Ein Markt in der Provinz Xinjiang © Carlos Barria/Reuters

In der westchinesischen Region Xinjiang sind mehr als 230 Menschen unter dem Verdacht festgenommen worden, über Videos oder im Internet "gewalttätige und terroristische" Inhalte verbreitet zu haben. Nach Berichten staatlicher Medien erfolgten die Festnahmen in einem Zeitraum von sechs Wochen.

Xinjiang im Nordwesten Chinas ist Heimat der muslimischen Minderheit der Uiguren. Diese sehen sich kulturell, sozial und wirtschaftlich benachteiligt und durch die systematische Ansiedlung von ethnischen Han-Chinesen zunehmend an den Rand gedrängt. In der Region gibt es immer wieder gewaltsame Zwischenfälle.

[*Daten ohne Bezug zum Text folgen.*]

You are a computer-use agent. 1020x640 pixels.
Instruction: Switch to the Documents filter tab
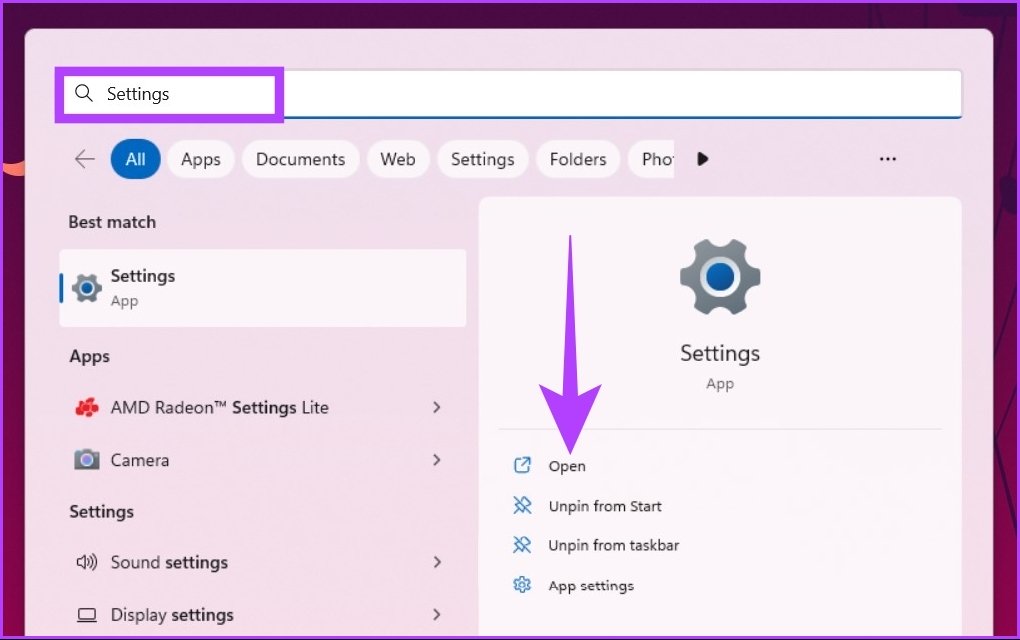[300, 159]
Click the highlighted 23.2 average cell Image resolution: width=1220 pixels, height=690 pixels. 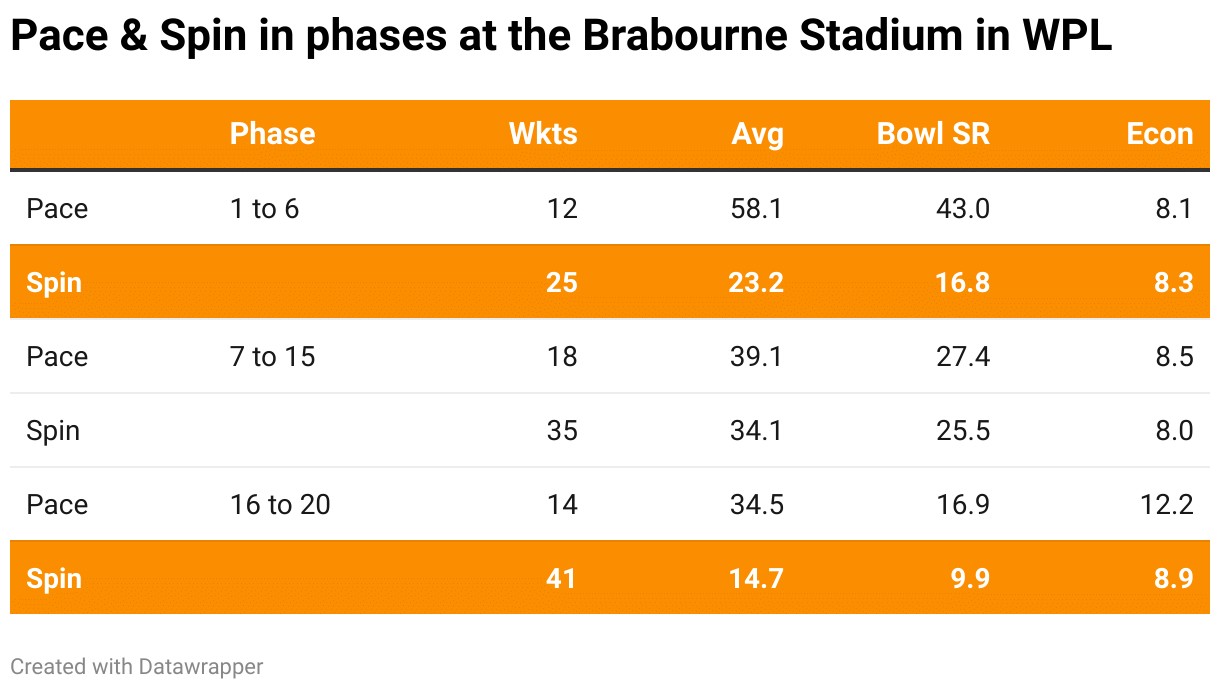point(756,283)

Den 232 Festgenommenen werde vorgeworfen, dass sie "im Internet oder mit tragbaren Geräten Terrorismus verbreitet" hätten, hieß es in der staatlichen Zeitung Global Times. Die Festnahmen erfolgten nach einer Serie von Gewalttaten, die auf das Konto uigurischer Unabhängigkeitskämpfer gehen sollen.

Auch die Sicherheitsmaßnahmen in der Hauptstadt Peking wurden verschärft. 150 bewaffnete Patrouillenfahrzeuge seien am Montag an wichtigen Kreuzungen und Durchgangsstraßen stationiert worden, berichteten staatliche Medien. Sie sollten "Straßenterrorismus" und Gewalttaten verhindern. Auch der Erwerb großer Mengen von Treibstoff sei beschränkt worden.

Im März waren bei einem Angriff im Bahnhof von Kunming im Südwesten des Landes mindestens 29 Menschen getötet und mehr als 130 weitere verletzt worden, als mit Messern bewaffnete Männer in die Halle gestürmt waren und Passanten niedergestochen hatten. Im April wurden bei einer Explosion auf einem Bahnhof in Ürümqi in der Region Xinjiang zwei Attentäter und ein Zivilist getötet sowie 79 weitere Menschen verletzt.